I am 22 years old and I am embarrased to say that I have never gotten a haircut without my mom being present with me. Well, one time I did and it was a horrifying experience. It seems like when someone is there "watching" like your mom, the hairdresser is less likely to fudge up your haircut haha. 

So, my goal is to go get a haircut by myself and be trusting enough of the hairdresser not to mess up my hair! Maybe I have paranoia, but I feel like hairdressers are out to make me look ugly. My hair is like the only thing I like about myself so I'm afraid they will cut it too short, not the way I like it (which has happened before), etc. And also I'm not sure what to talk about with them, I hate making small talk, it's so freaking awkward. So much so that I looked up how to cut my own hair online, but I'm afraid I'd mess it up LOL. Well, there ya have it, my pathetic goal :-D


----------



## pita (Jan 17, 2004)

That's an excellent goal. Let us know how it pans out!


----------



## UltraShy (Nov 8, 2003)

Well, you're certainly not alone in this fear.

Haircuts, public restrooms, and phones are three SAS all time classic fears that come up at least once a month.


----------



## millenniumman75 (Feb 4, 2005)

It sounds like a good goal to me. You can always tell them to trim long just in case and then shorten it from there.
I think you will be fine.


----------



## SusanStorm (Oct 27, 2006)

Yeah,that's a good goal 
It can be scary especially if the hairdresser doesn't understand and cuts too much or just does something that doesn't look good.
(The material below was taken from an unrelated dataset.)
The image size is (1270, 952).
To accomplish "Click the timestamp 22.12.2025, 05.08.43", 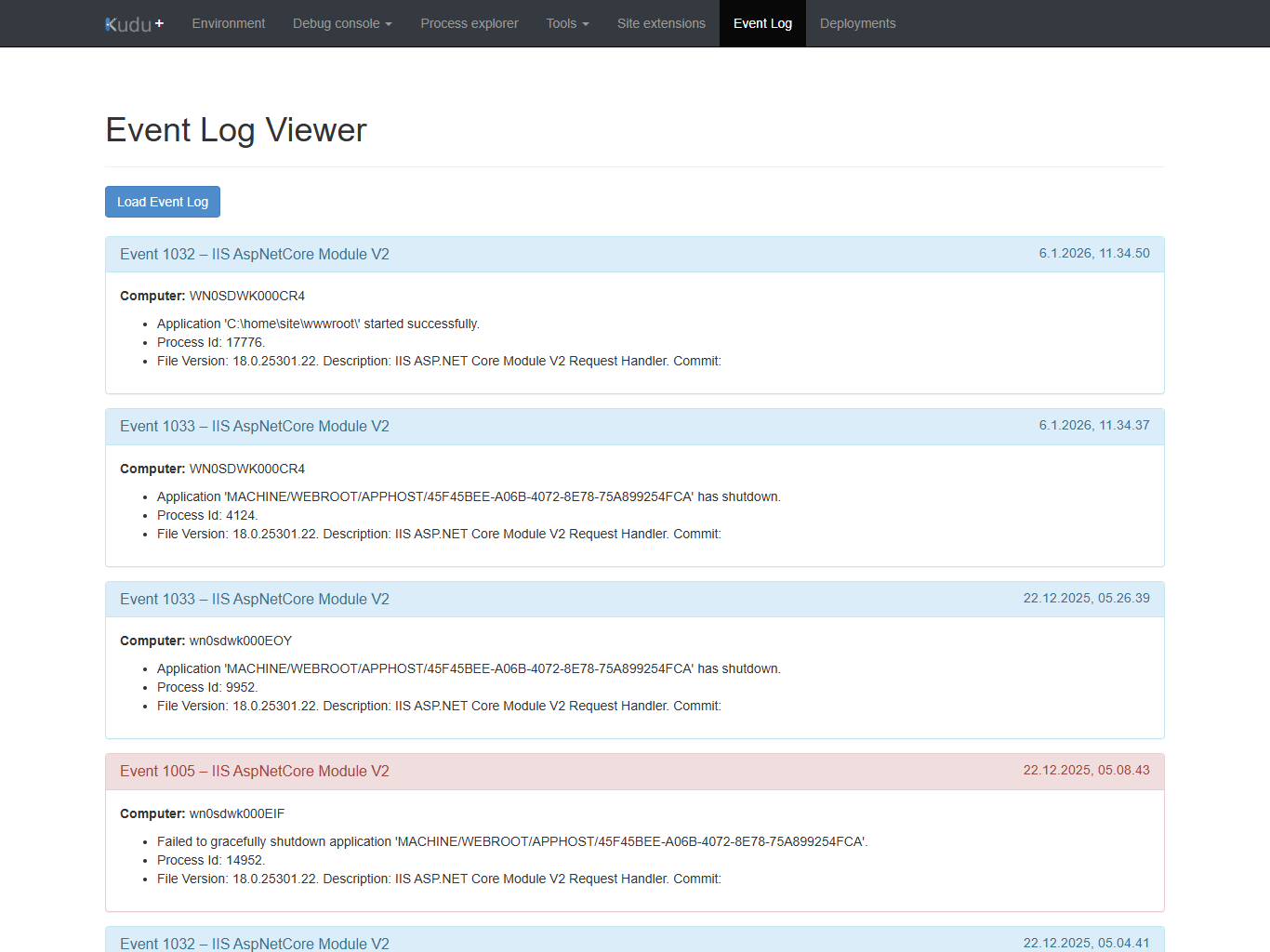I will click(x=1086, y=771).
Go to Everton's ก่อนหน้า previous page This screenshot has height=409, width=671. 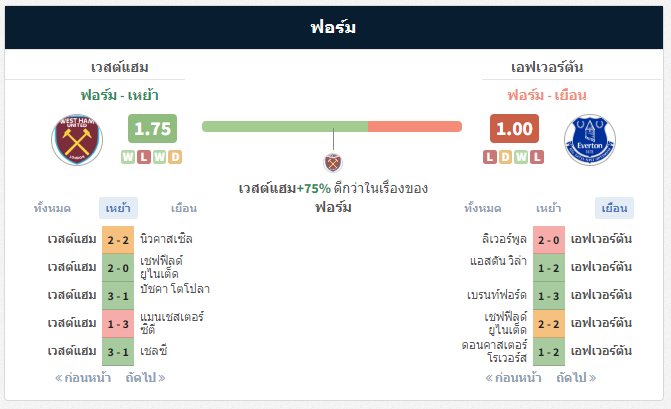(514, 378)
A good tip though that I started doing after several times of not getting what I wanted is to bring a picture of what you want and then show it to the hairdresser.The times I've done this I've been so much more satisfied than when I just try to stutter something which they usually misunderstand.


----------



## bowlingpins (Oct 18, 2008)

That's a good goal to have. Best of luck with it.


----------



## wildZero (Apr 23, 2010)

I hate going to the hairdressers too, for a lot of different reasons. Not because I like my hair, I don't. Going with my mother is the only thing I could possibly think of, that could make a trip to one of those places worse. It would be a nightmare for me but since you are a 22 year old girl it's not weird. I think going alone would be a really big achievement for you. I'm sure there are lots of 'normal' people who get anxious about this.


----------



## matty (Nov 2, 2009)

That is a great goal. Good Luck, write back with how you go. 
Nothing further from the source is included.